Task to carry out:
A word-for-word copy of the listing is what's needed; leave out every image.

Data extracts:
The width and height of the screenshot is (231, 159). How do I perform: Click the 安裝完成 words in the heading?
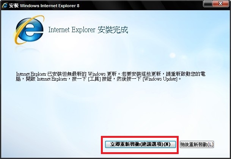coord(113,30)
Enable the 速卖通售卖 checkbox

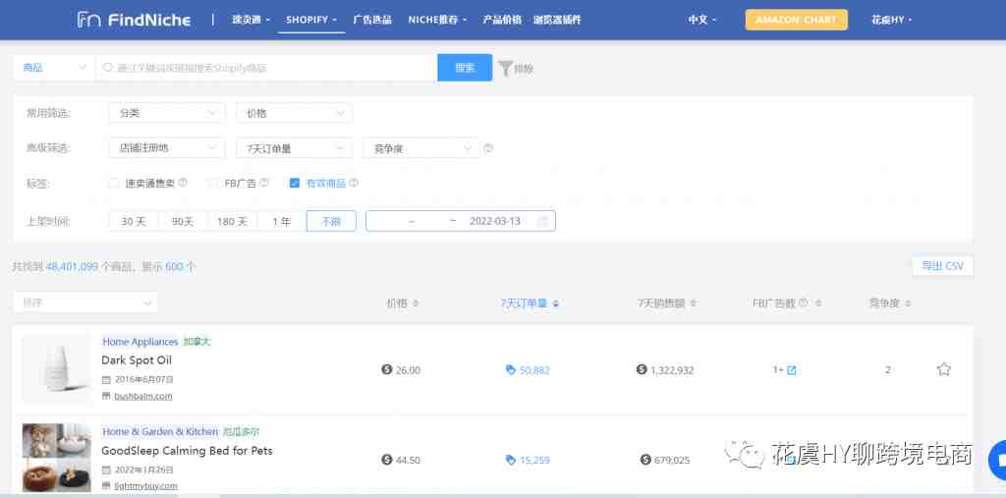[x=115, y=183]
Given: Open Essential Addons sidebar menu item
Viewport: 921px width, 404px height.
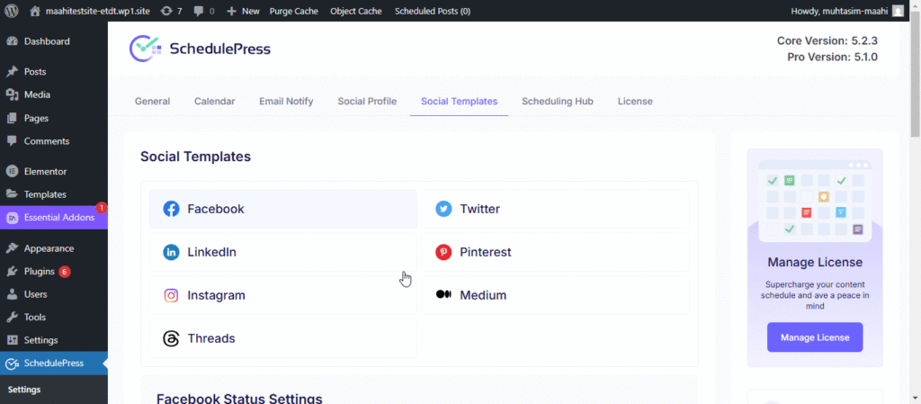Looking at the screenshot, I should [x=58, y=217].
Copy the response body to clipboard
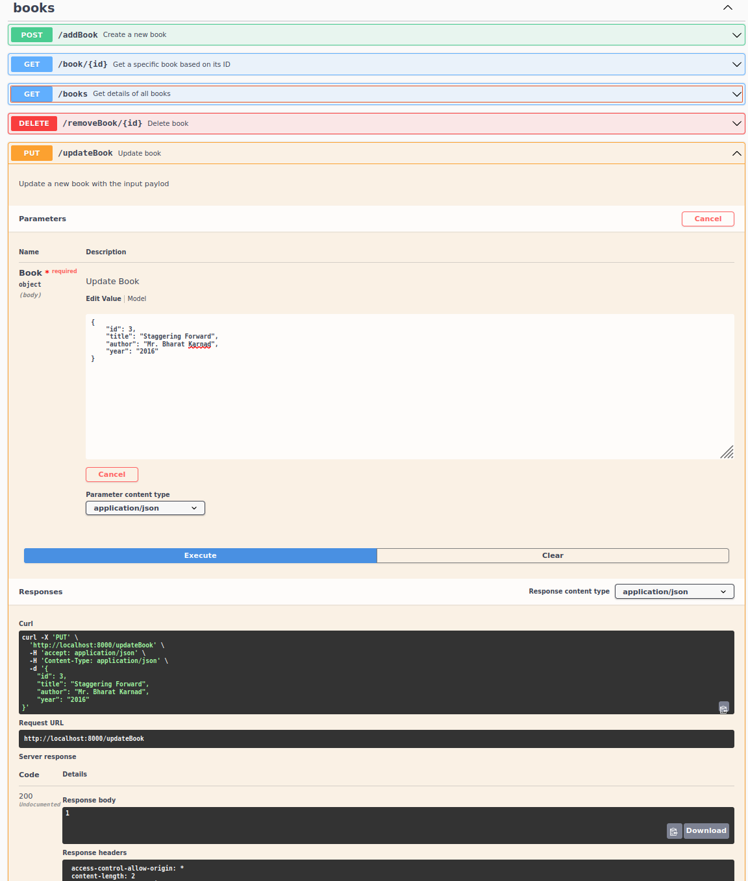Viewport: 748px width, 881px height. pyautogui.click(x=674, y=830)
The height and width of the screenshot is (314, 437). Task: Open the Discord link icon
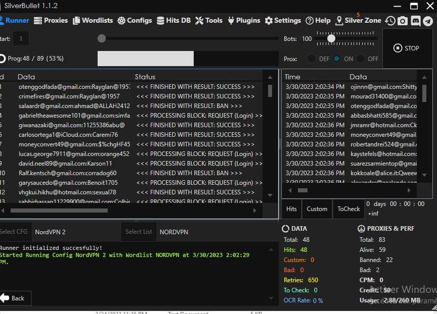coord(415,21)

Response to this task:
The width and height of the screenshot is (231, 159). How do I perform: Click the 安裝完成 words in the heading?
coord(113,30)
Enable the 速卖通售卖 checkbox

[x=115, y=183]
Given: Open Essential Addons sidebar menu item
Viewport: 921px width, 404px height.
Looking at the screenshot, I should [x=58, y=217].
Copy the response body to clipboard
Viewport: 748px width, 881px height. pyautogui.click(x=674, y=830)
The height and width of the screenshot is (314, 437). Task: Open the Discord link icon
coord(415,21)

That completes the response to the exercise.